→ **EXCERPT**

Illustration by

Create an Evolutionary Web Strategy with a Digital MRO Plan

Many organizations, large and small, approach creating their web presence as if it’s a one-time project. They invest an enormous amount of time and money in a great web design, content strategy, and technical implementation; and then they let the website sit there for months and even years without meaningful updates or enhancements. When the web presence becomes so out of date it’s barely functional, it becomes clear to them that the site needs a refresh (or more likely another full redesign).

Article Continues Below

Redesigns are great. But there’s a better way: ensure your client has a website that continually adapts to their needs.

Equip your client with a framework that helps them with ongoing management of their web presence. This plan also ensures you continue to build a strong relationship over the long term. It’s called an MRO plan.

MRO stands for Maintenance, Repair, and Overhaul. It’s a term most often used with building facilities or machinery.

A house is a machine for living in.

Le Corbusier

Everyone knows that a building or a piece of heavy machinery needs a regular maintenance plan. Buildings and machines are complex systems that need tuning and maintenance. Websites are also complex systems. You could say, “A website is a machine for engagement.” To keep that engagement running smoothly, your client needs a plan that includes regular maintenance along with content and feature updates.

The problem with the curve#section2

Typically, websites undergo waves of full redesign, neglect, failure, full redesign. Think of it as a series of bell curves dipping into the negative between revolutionary overhauls.

The revolution approach to managing your web presence.
The revolution approach to managing your web presence.

Your client comes to you with an initial big push to deliver a new web design and content strategy, something that they will be able to manage without your assistance. And you provide that. But once you walk away, the website stops evolving.

→ **TASK REQUIREMENTS**
1. The web strategy article spells out what the letters MRO stand for. List those words.
2. Carry on the web strategy article from the point where it stops, picking up after its last sentence.

→ **AVAILABLE DATA**
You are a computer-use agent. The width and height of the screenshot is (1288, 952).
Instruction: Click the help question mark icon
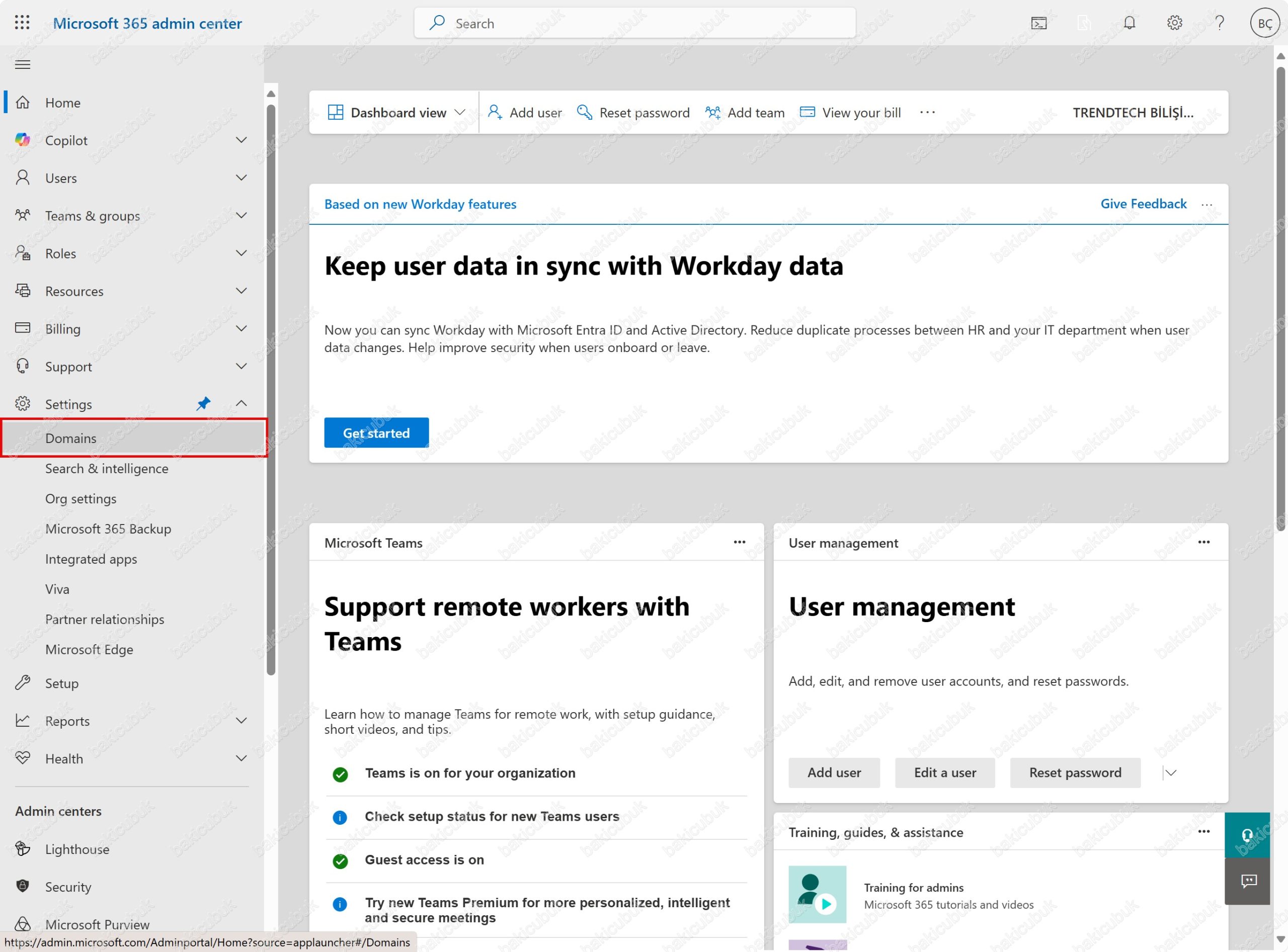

→ **ANSWERS BELOW**
1. Maintenance, Repair, Overhaul

2.
During this time, the client’s products or services may evolve, and they may adapt their product-based content to changes in their market—but they don’t touch the website. Like old bread, their website gets stale until the day comes when it’s clear that it needs to be fixed ASAP. That’s when you get the call. There’s a huge drive to do a website redesign, and a big new project is kicked off.

You finish the project and walk away. Again.

But this is a mistake. It’s smarter to show your client how to implement a plan that protects their investment in their website. It’s smarter for the client, and it’s smarter for you too because it allows you to develop an ongoing relationship that ensures you have recurring revenue over a longer period.

Convince your client to break this endless cycle of big, expensive redesign projects every few years. Show them that they need to manage their website the same way they manage product development–by consistently and regularly monitoring and managing their web experience, focusing on ongoing maintenance, interim updates, and major overhauls when needed.

Think evolution not revolution#section3

A digital MRO plan provides continual investment so websites can evolve in a more consistent manner over time–evolution versus revolution. The evolutionary approach requires your client to regularly update their website based on how their company, the industry, and their customer data is changing.

The revolution approach to managing your web presence.
An MRO program for a web presence–the evolution approach.

Define an MRO framework for your client with three phases:

  1. Maintenance: This is the phase that occurs over a long period, with regular monitoring of web pages, content assets, and other resources in addition to functionality. The maintenance phase is about fixing small things, making small changes or updates that don’t require major work on the website.

    How you can help: Outline a regular maintenance plan where issues are documented and then packaged together into maintenance updates. In some cases, these fixes are content-based, in other cases they are functionality bugs or small updates that need to be applied.

    You can work on these maintenance updates monthly or more often depending on the situation, delivering regular changes to the website to keep it up to date.

  2. Repair: Repairs are like interim updates. They may require a fair amount of changes to the website to fix a problem or implement a new concept or idea, but they don’t require a full redesign. Some examples include updating or removing a section of the website not visited often, rewriting an outdated key whitepaper, or improving the resources section. They could also include rewrites to web pages for a new version of a product, or the addition of a set of new web pages.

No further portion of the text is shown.